This guide walks through the steps required to set up Single Sign On with Salesforce as the Identity Provider and GetAccept as the service provider. Once completed, your users should have the ability to log in to the GetAccept integration in Salesforce with one click, given that they will already be signed in to Salesforce.
Step 1: Enable Salesforce as the identity provider
The following steps explain how to setup Salesforce as the identity provider. More information on these steps can be found in Salesforce’s documentation here.
1. Navigate to Setup | Identity Provider. Enable Identity provider (if it is disabled)

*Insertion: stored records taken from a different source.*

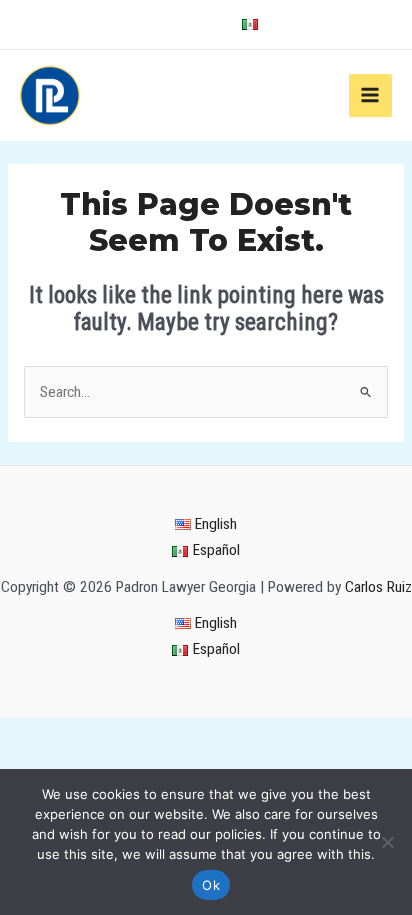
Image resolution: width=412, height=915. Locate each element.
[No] (387, 842)
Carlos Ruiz (378, 587)
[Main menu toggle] (370, 95)
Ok (211, 885)
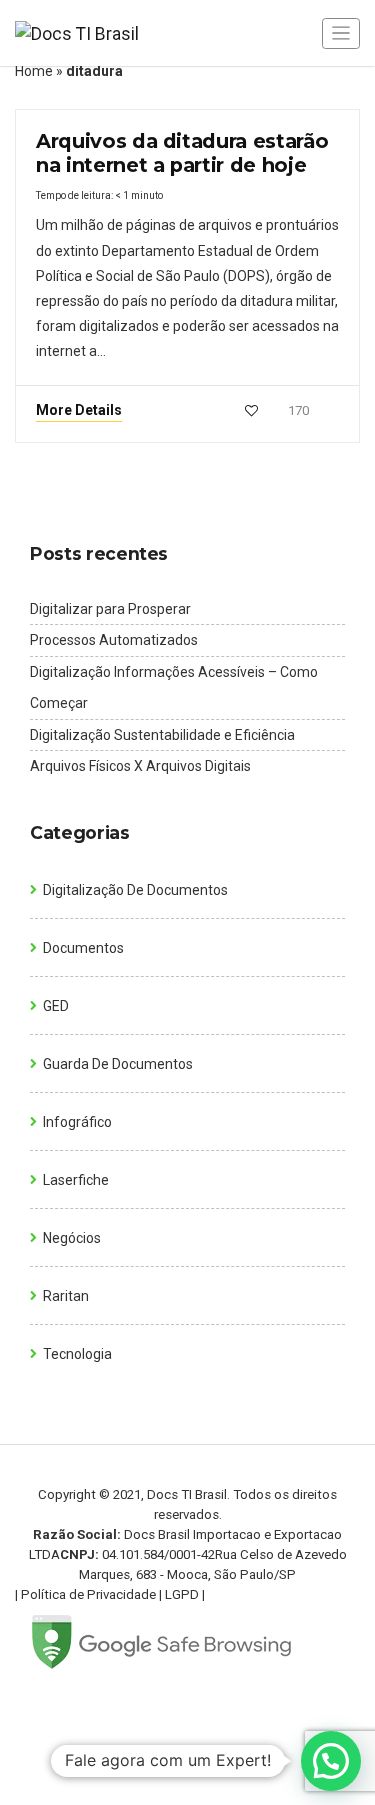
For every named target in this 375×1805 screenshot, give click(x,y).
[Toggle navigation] (341, 33)
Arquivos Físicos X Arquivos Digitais (140, 766)
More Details (79, 410)
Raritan (66, 1296)
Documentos (83, 948)
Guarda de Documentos (118, 1064)
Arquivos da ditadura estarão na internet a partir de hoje (182, 153)
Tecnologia (77, 1354)
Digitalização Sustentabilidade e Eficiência (162, 735)
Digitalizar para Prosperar (110, 609)
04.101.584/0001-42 (158, 1554)
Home (34, 71)
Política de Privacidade (88, 1594)
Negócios (72, 1238)
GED (56, 1006)
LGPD (182, 1594)
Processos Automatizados (114, 640)
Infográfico (77, 1122)
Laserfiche (76, 1180)
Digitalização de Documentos (135, 890)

2. Create a new certificate (if none currently exist)
3. Download certificate and save for use in a later step
Step 2: Create a connected app with SAML
The following steps explain how to create a connected app using SAML. This is based on Salesforce’s documentation which can be found here.
1. Navigate to Setup | App Manager and click on New Connected App.
2. Go through the steps of creating the connected app as follows:
The subject should be Federation ID, which is set to the email address used to log in to GetAccept
The Service Provider Entity Id should be:
https://app.getaccept.com/auth/saml/{entityId}/api/metadata.xmlThe Service provider ACS Url should be:
https://app.getaccept.com/auth/saml/{entityId}/api/acsName ID Format: emailAddress
IdP Certificate - the same as the one created in the previous step
3. Create the connected app, then click manage to see the details, which should look like the following:
Step 3: Set up SAML auth in GetAccept
1. In GetAccept, navigate to Settings | Integrations | Provisioning and SSO and click Connect SAML Authentication.
2. Fill in the SAML Authentication Form. It will require “SAML Login Information” from the created Connected app in the previous step and should look as follows:
Select the option “GetAccept platform and API or Integration
Enable SAML for all entities if you wish for this setup to work for all of your entities
Identity provider Issuer URL: Connected app - Issuer
SSO Login Redirect URL: Connected app - IdP-Initiated Login URL
Certificate: Paste in contents of previously downloaded IDP certificate
Step 4: Create permission set for managed connected app
1. Navigate to Setup | Permission sets and create a new permission set.
2. Once the permission set is created, assign the previously created Connected App to this perm set.
3. Finally assign all relevant users to this permission set.
Step 5: Enable SSO in setup section
1. In Salesforce, navigate to App launcher | GetAccept Admin | Setup | Basic settings.
2. On this page you will find the SSO Settings section near the bottom of this page. Add entity id to the SSO entity ID section and enable SSO.
3. Optionally enforce SSO so one can only log in as that user.
4. You can now navigate to the GetAccept integration and test the login with SSO.